It is true that $3^2 = 9$ but $3$ is not the only thing that when squared will equal $9$.
so $3^2 =9$ and $w^2 = 9$ does not in any way mean that $w = 3$.
This is no more valid or reasonable than saying $(1)^2- 3(1) +7 = 5$ and $(2^2 - 3(2) + 7 = 5$ and therefor $1 = 2$.
Or saying if Fred is a member of the chess club, and Betty is a member of the chess club, then Fred and Betty are the same person.
....
Your confusion is based on what is the definition of $\sqrt{9}$.
The definition of $\sqrt{k}$ has TWO parts.
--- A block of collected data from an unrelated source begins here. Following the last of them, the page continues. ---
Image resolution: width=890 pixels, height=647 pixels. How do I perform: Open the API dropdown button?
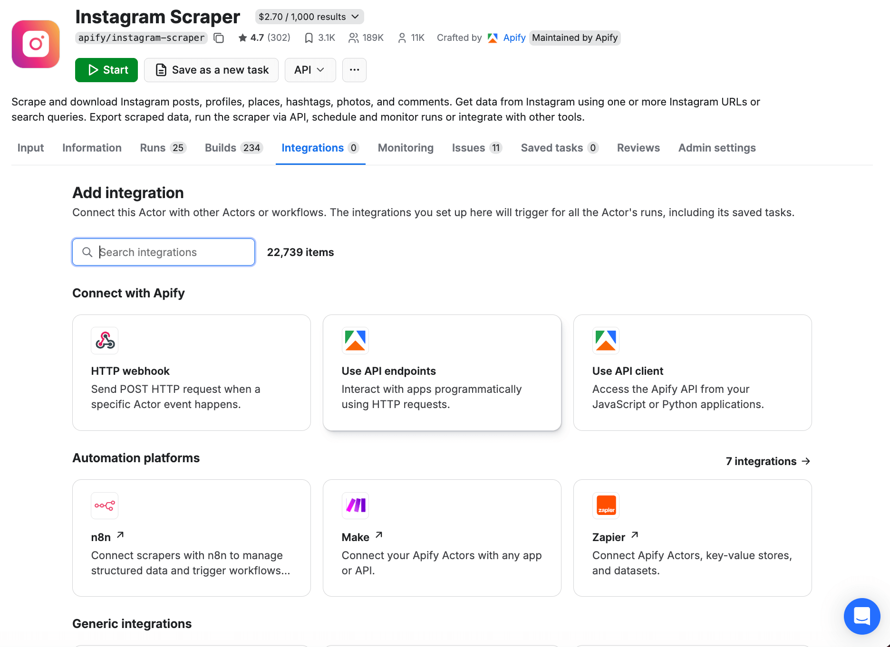(x=310, y=70)
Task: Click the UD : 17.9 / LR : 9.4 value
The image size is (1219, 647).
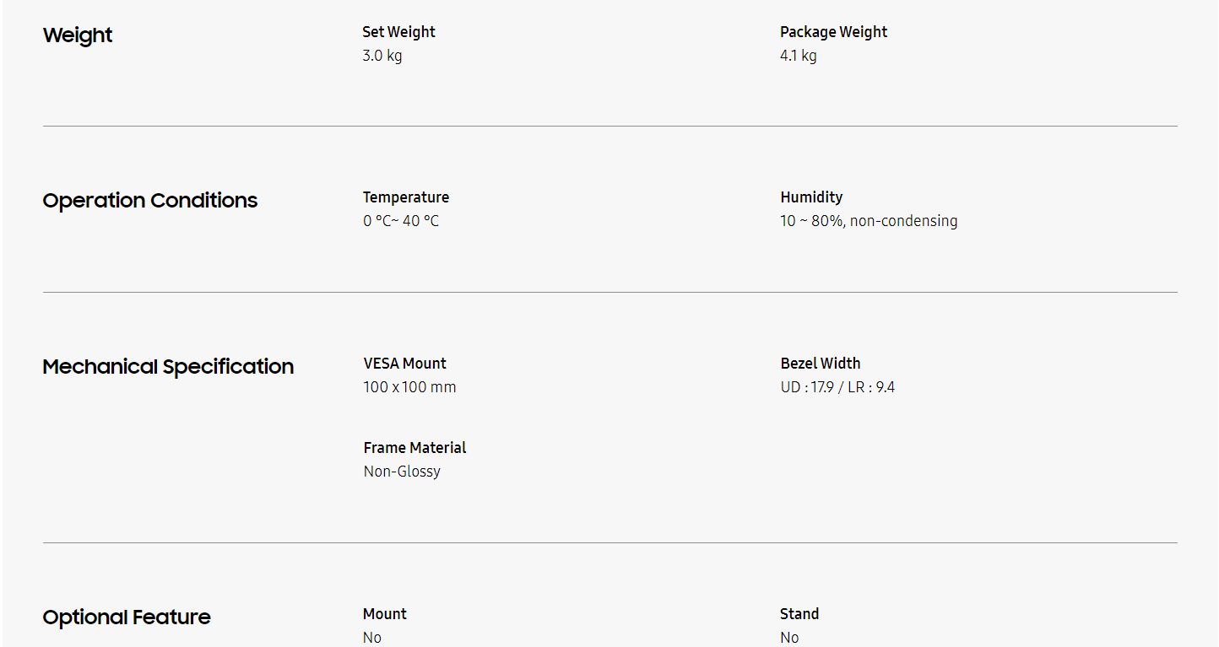Action: point(837,387)
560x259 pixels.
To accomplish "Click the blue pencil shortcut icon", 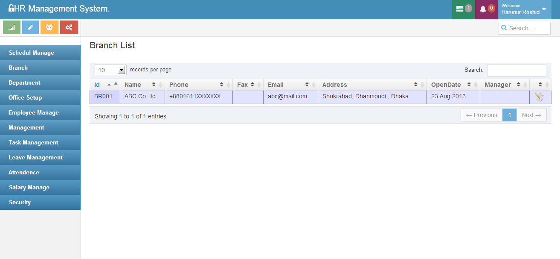I will point(30,27).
If $\sqrt{k} = m$ then TWO things must be true: 1) $m^2 = k$.... It's a common mistake to think this is the only thing that must be true but we must also have 2) $m \ge 0$.
So although $3^2 = 9$ and $(-3)^2 = 9$ so both have 1) true. $3>0$ but $-3< 0$ so only $3$ has 2) true and $-3$ has 2) false.
So $\sqrt 9 = 3$ and $-3\ne \sqrt 9$.
Now just because $3 = \sqrt 9$. ANd $(\sqrt 9)^2 = 9$, it does not follow that $\sqrt 9$ is the ONLY thing that when squared equals $9$. $\sqrt 9$ is only one thing that when squared equals $9$.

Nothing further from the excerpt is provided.